Notre meilleur espoir pour faire face au changement climatique et
nourrir la population croissante de la planète est d'engager un effort
mondial visant à donner aux petits agriculteurs et aux communautés
autochtones un contrôle sur les terres.
Au moment où les gouvernements se réunissent à Lima pour la Conférence des Nations Unies sur les changements climatiques, le meurtre brutal de la militante indigène péruvienne Edwin Chota et de trois hommes de l'ethnie Ashaninka en septembre dernier jette une lumière crue sur le lien
entre déforestation et droits fonciers des autochtones. La vérité toute
simple apparaît clairement : la manière la plus juste et efficace
d'empêcher la déforestation et ses impacts sur le climat est de
reconnaître et de respecter la souveraineté des peuples autochtones sur
leurs territoires.
Les conflits fonciers violents
au Pérou mettent également en lumière une autre question d'égale
importance pour le changement climatique et qui ne peut plus être
ignorée : la concentration des terres agricoles entre les mains d'une
petite minorité.
Les petites exploitations de moins de 5 hectares représentent 78 % du
total des exploitations au Pérou, mais disposent de moins de 6 % des
terres agricoles. Ce chiffre inquiétant est représentatif de la situation mondiale.
Au niveau mondial, les petites exploitations représentent 90 % du total
des exploitations mais occupent moins d'un quart des terres agricoles.
Cette situation n'est pas bonne pour le climat.
Tout comme la dépossession des peuples autochtones de leurs territoires
a ouvert la porte à une extraction destructrice et non durable des
ressources, la dépossession des paysans de leurs terres a jeté les bases
d'un système alimentaire industriel qui, parmi ses nombreux effets
négatifs, est responsable de 44 à 57 % du total mondial des émissions de gaz à effet de serre.
L'alimentation ne devrait pas contribuer d'une façon aussi
disproportionnée au changement climatique. GRAIN estime qu'une
redistribution des terres dans le monde entier au profit des petits
agriculteurs, combinée à des politiques destinées à soutenir les marchés
locaux et à réduire l'utilisation des produits chimiques, peut
permettre de réduire de moitié les émissions de GES
en quelques décennies et de limiter considérablement la déforestation.

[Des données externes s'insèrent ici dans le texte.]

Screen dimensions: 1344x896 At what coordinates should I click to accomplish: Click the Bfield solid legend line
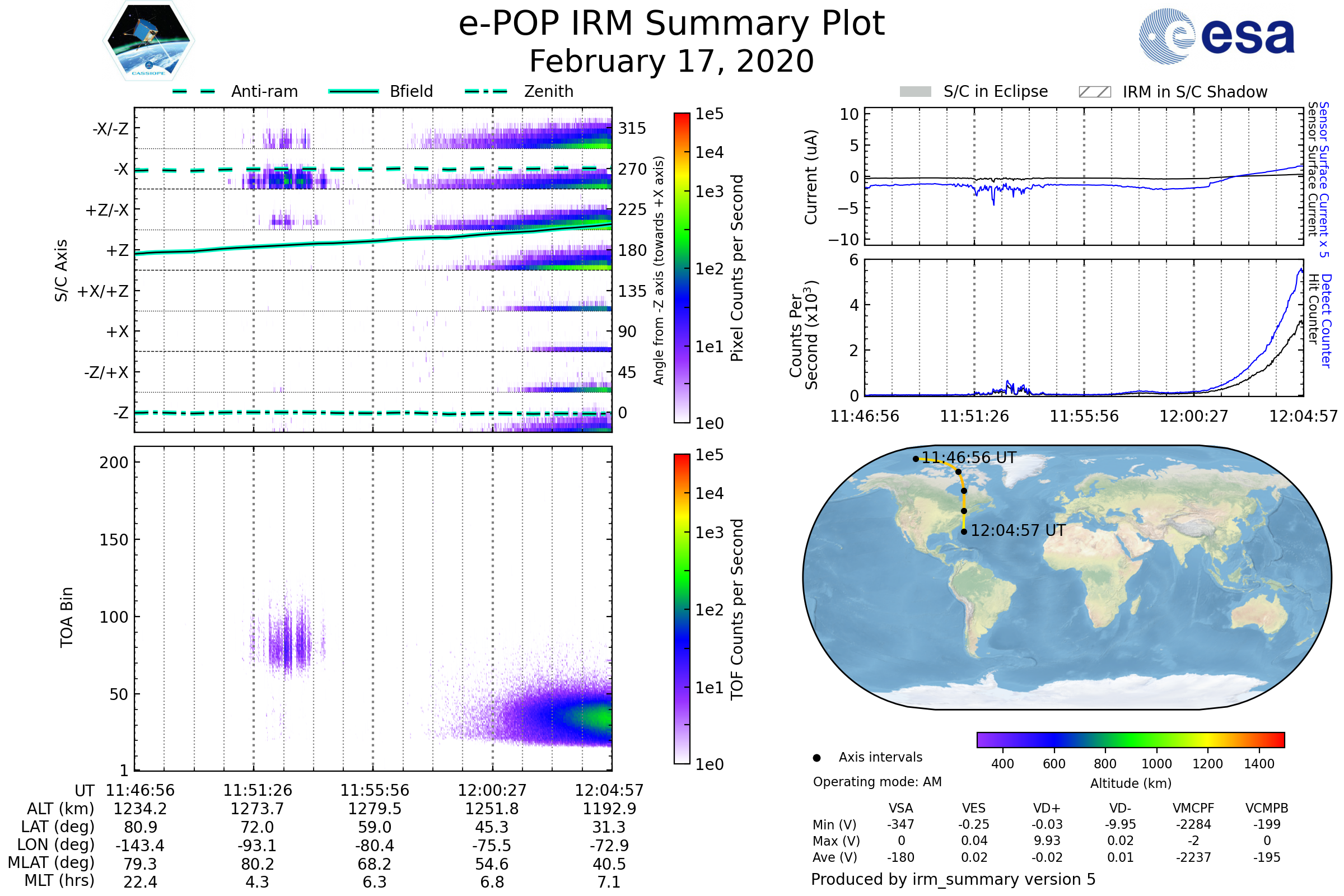coord(353,91)
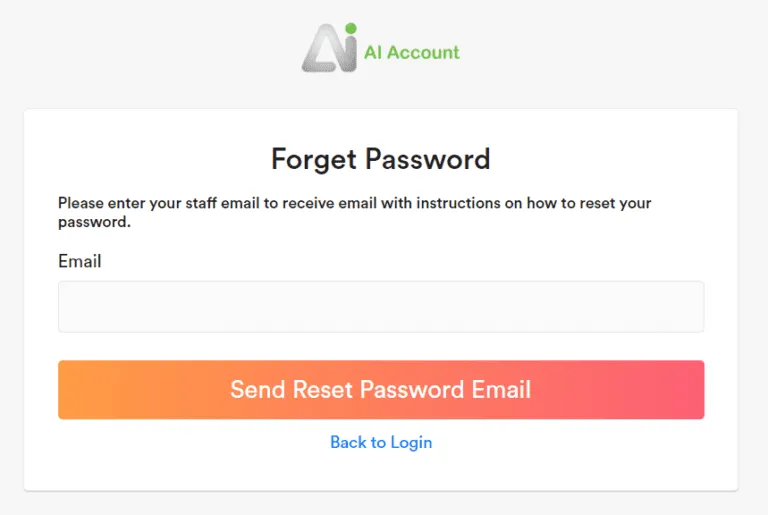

En restaurant simplement la matière organique qui a été épuisée par des
décennies d'agriculture industrielle, les petits agriculteurs peuvent
remettre dans le sol un quart du dioxyde de carbone actuellement en excès dans l'atmosphère.

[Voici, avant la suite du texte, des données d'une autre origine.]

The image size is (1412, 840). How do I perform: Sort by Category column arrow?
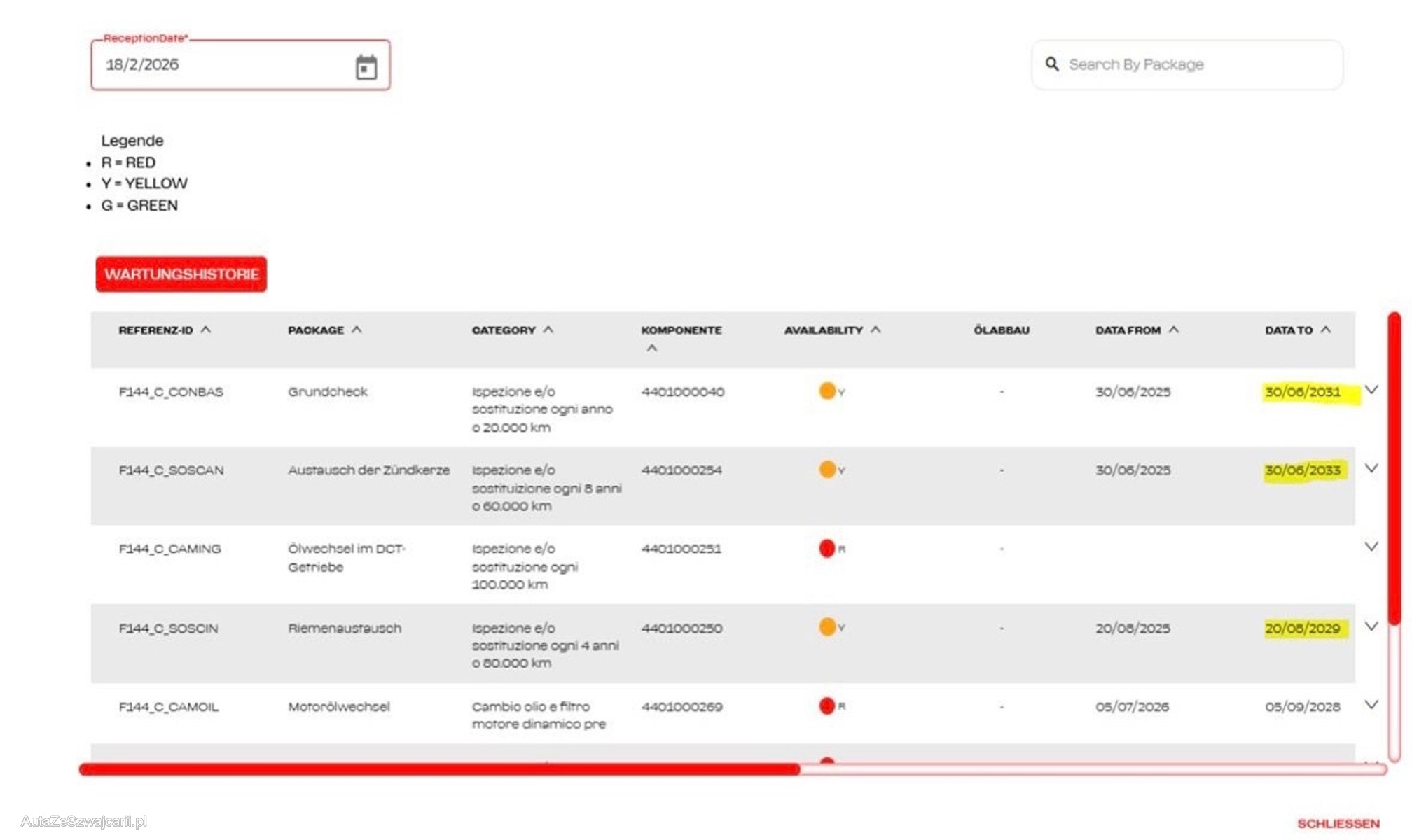(x=548, y=330)
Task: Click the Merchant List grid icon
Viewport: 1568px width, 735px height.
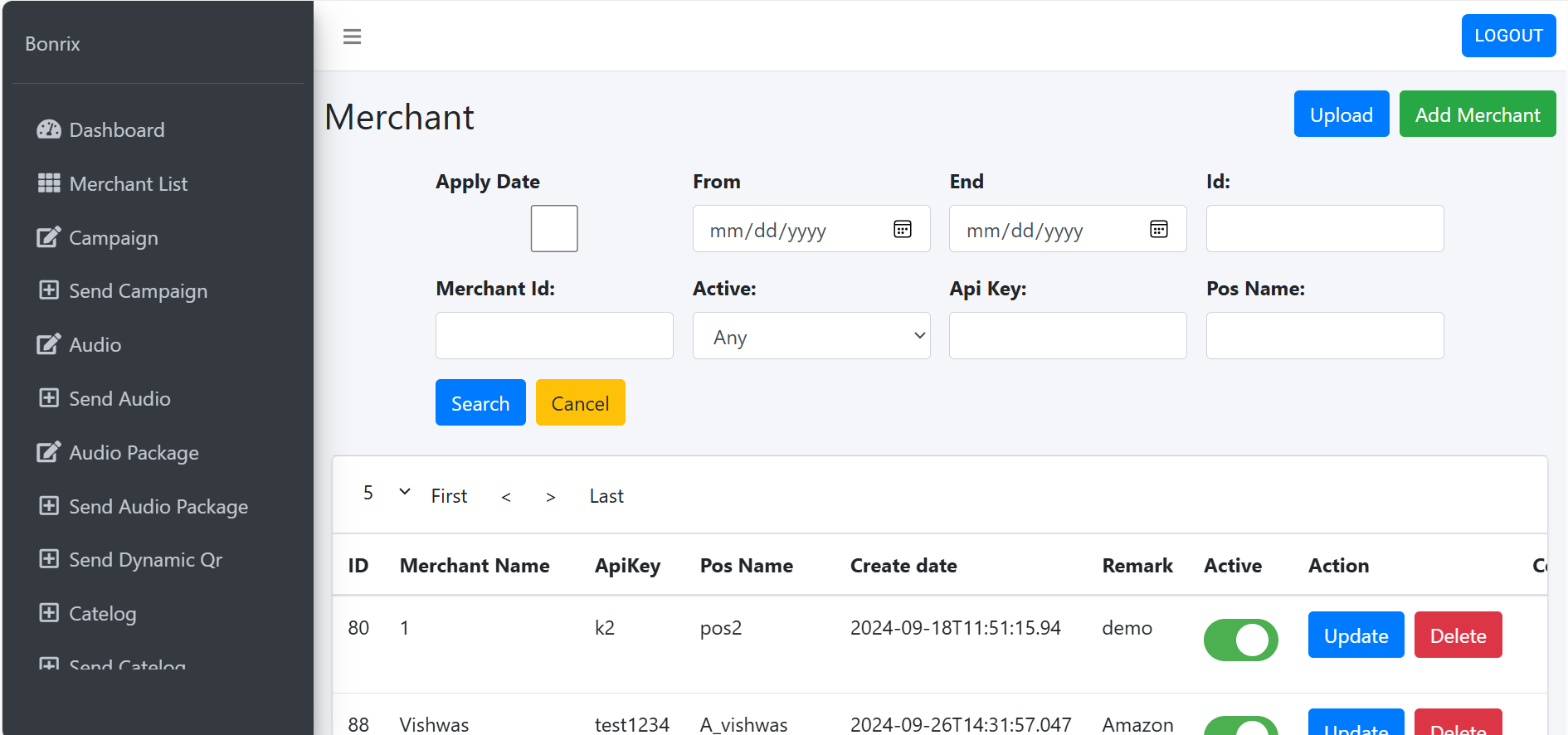Action: tap(49, 183)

Rendre les terres aux petits agriculteurs et aux communautés
autochtones est aussi le moyen le plus efficace de relever les défis qui
s'imposent pour nourrir une population mondiale croissante dans une ère
de chaos climatique. Les données mondiales disponibles montrent que les
petits agriculteurs sont plus efficaces
pour produire de la nourriture que les grandes plantations. Avec la
petite proportion des terres qu'ils ont conservées, les petits
agriculteurs et les communautés autochtones continuent à produire la plus grande partie de l'alimentation dans le monde :
80 % des denrées alimentaires dans les pays non industrialisés//en
développement, selon la FAO. Même au Brésil, un haut lieu de
l'agriculture industrielle, les petites exploitations occupent un quart
des terres agricoles mais produisent
87 % du manioc du pays, 69 % des haricots, 59 % de la viande de porc,
58 % du lait de vache, 50 % des poulets, 46 % du blé, 33,8 % du riz et
30 % des bovins.
Il est possible de répondre à la fois à la nécessité de nourrir le
monde et à celle de refroidir la planète. Mais cela sera impossible si
les gouvernements réunis à Lima continuent d'ignorer et de réprimer par
la violence les luttes des paysans et des peuples indigènes pour leurs
terres.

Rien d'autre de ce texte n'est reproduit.